Feinstein Institute researchers identify new genes associated with cognitive ability

Amelia Camurati
Todd Lencz (Photo courtesy of Feinstein Institute)

A team of researchers at the Feinstein Institute for Medical Research in Manhasset discovered dozens of new genetic variations associated with a person’s general cognitive ability.

Todd Lencz, senior author of the study and professor at the institute and the Donald and Barbara Zucker School of Medicine at Hofstra/Northwell, said the study was published Tuesday in Cell Reports and is the result of the efforts of an international team of 65 scientists led by Lencz.

“All humans are 99.9 percent identical, and that’s what makes us human, but it’s that .1 percent of difference that makes us all unique,” Lencz said. “Those little differences can have ultimately an effect on things we can see, like eye and hair color. In this case, what we’re doing is looking at cognitive ability.”

Lencz said the genome-wide association study used small blood samples from 100,000 participants, and researchers looked at millions of different genetic elements in the DNA and measured their brain function with neuropsychological tests.

Those data were later combined with genomes from 300,000 additional people who had been measured for the highest level of education attained, which Lencz said serves as an estimate for cognitive ability.
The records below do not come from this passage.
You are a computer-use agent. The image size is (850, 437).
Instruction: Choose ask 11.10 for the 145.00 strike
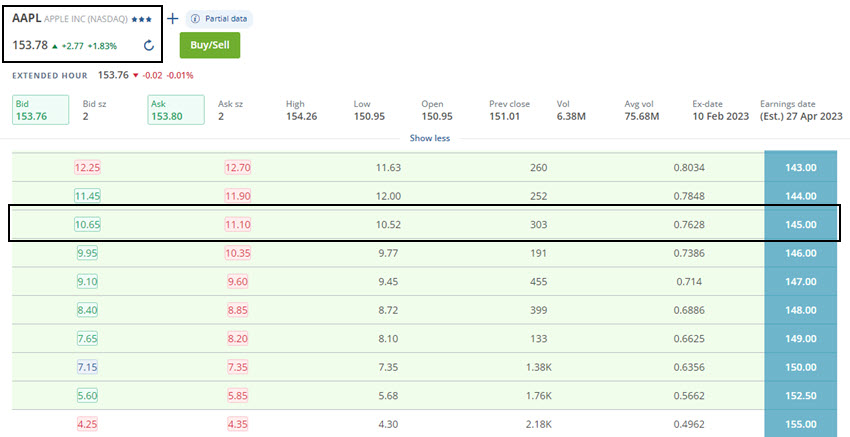tap(238, 225)
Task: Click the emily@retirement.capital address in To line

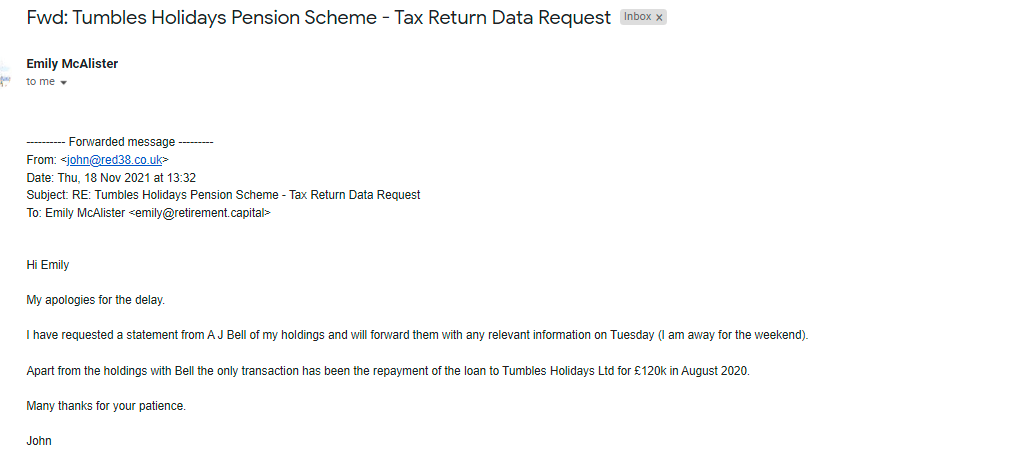Action: [200, 213]
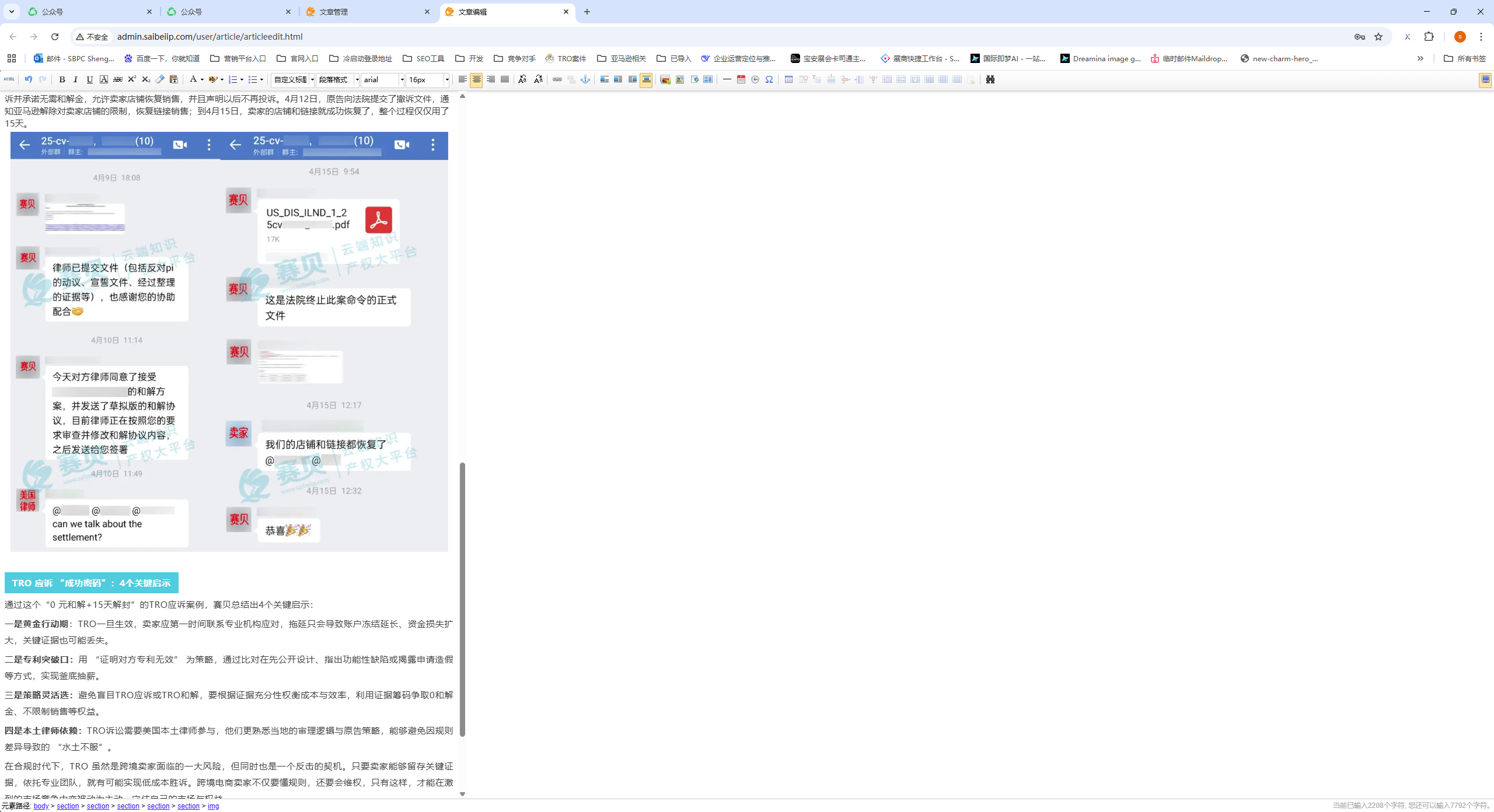Insert horizontal rule line icon
1494x812 pixels.
(x=727, y=79)
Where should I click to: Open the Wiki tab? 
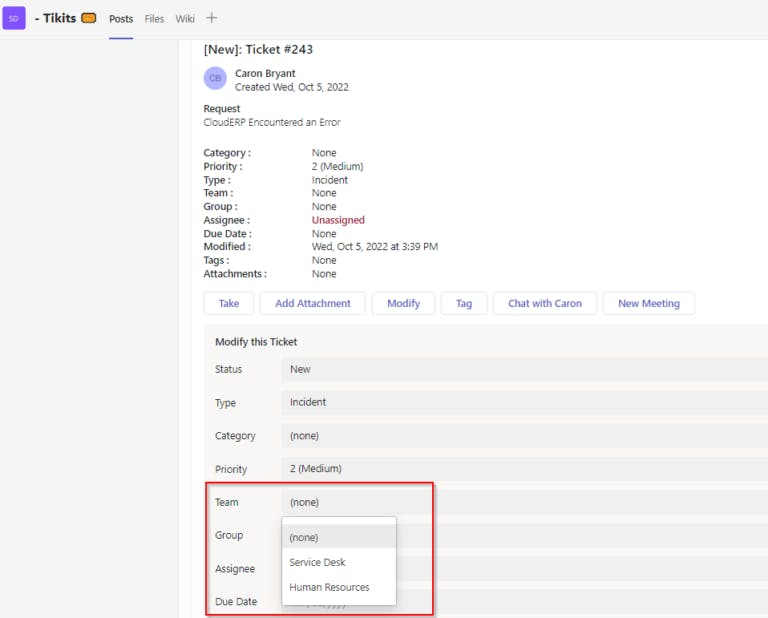coord(185,19)
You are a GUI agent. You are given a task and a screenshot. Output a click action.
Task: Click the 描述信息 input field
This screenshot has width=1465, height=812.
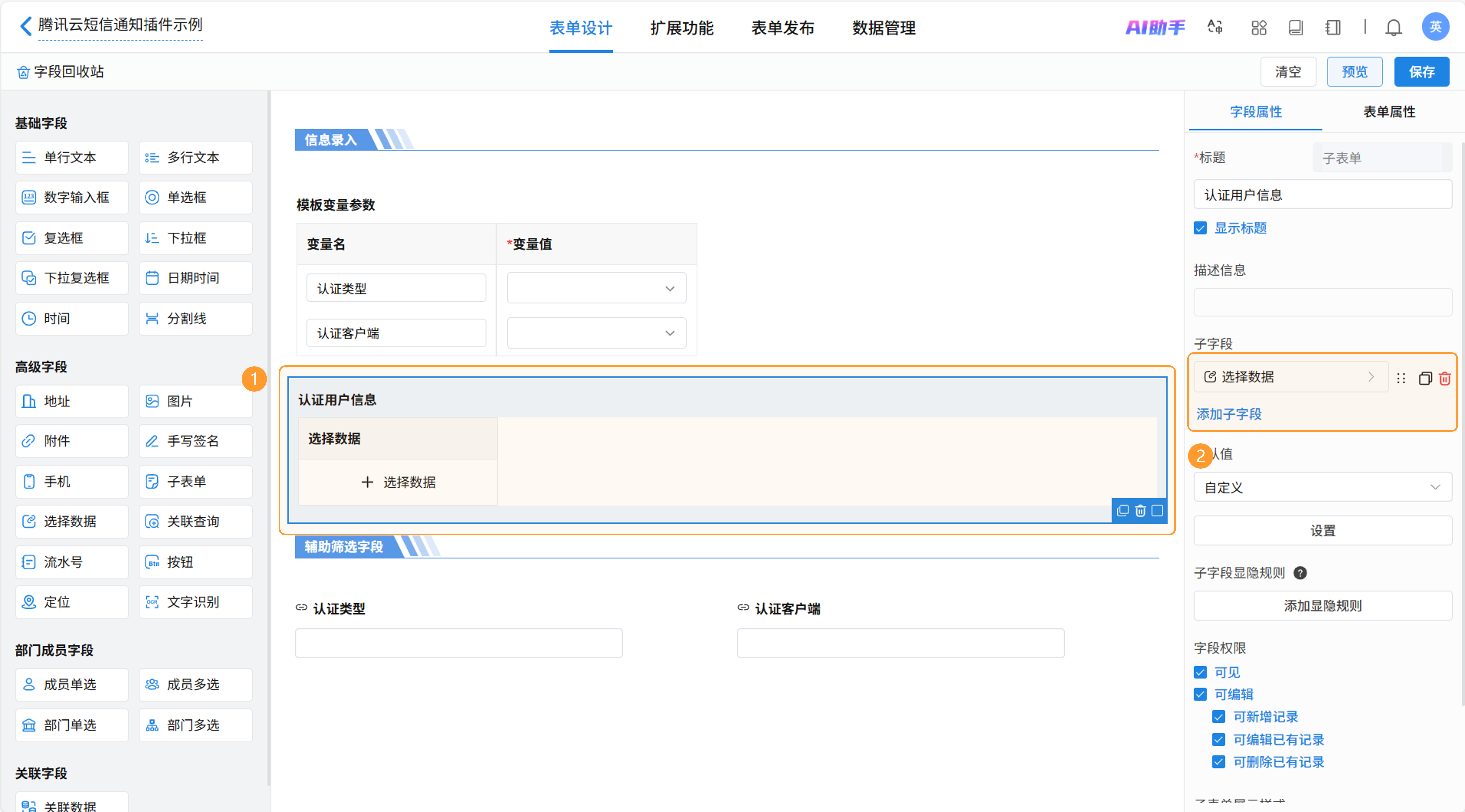[x=1322, y=302]
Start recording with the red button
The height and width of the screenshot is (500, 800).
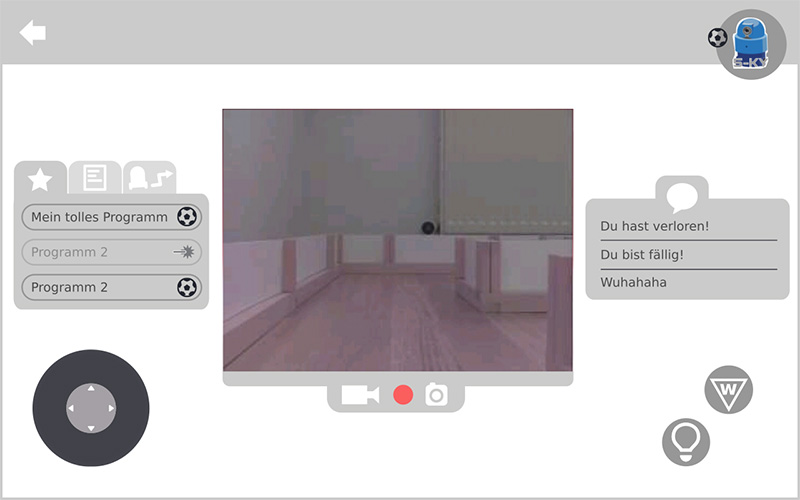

“Ultimately, what we were able to do is identify certain key biological targets that may, in the future, be possible to affect with medications that could help people with cognitive disorders such as Alzheimer’s disease, attention deficit hyperactivity disorder, schizophrenia, and any disease of the brain that affects cognitive ability,” Lencz said.

About a year ago, Lencz said he did a similar study but only had a pool of about 35,000 individuals. In the first study, only a handful of genes were detected as significant, but the second study found hundreds of genes that show a relationship between enhanced cognitive ability and a longer life.

“The brain is sufficiently complex, and biology is sufficiently complex,” Lencz said. “Each of these genetic effects in and of itself is of minuscule effect. You need to have a very large sample size in order to have the power to be able to detect these very small effects.”

For the first time, the study also found a correlation between enhanced cognitive ability and autoimmune disorders such as Celiac disease and rheumatoid arthritis.

“We don’t really understand at this point how it even works, but it gives us a whole new direction to study how the genetics of the brain and cognitive ability relate to autoimmune disorders,” Lencz said. “This opens up a new idea of what this could be telling us about the relation between brain function, cognitive ability and autoimmune disorders.”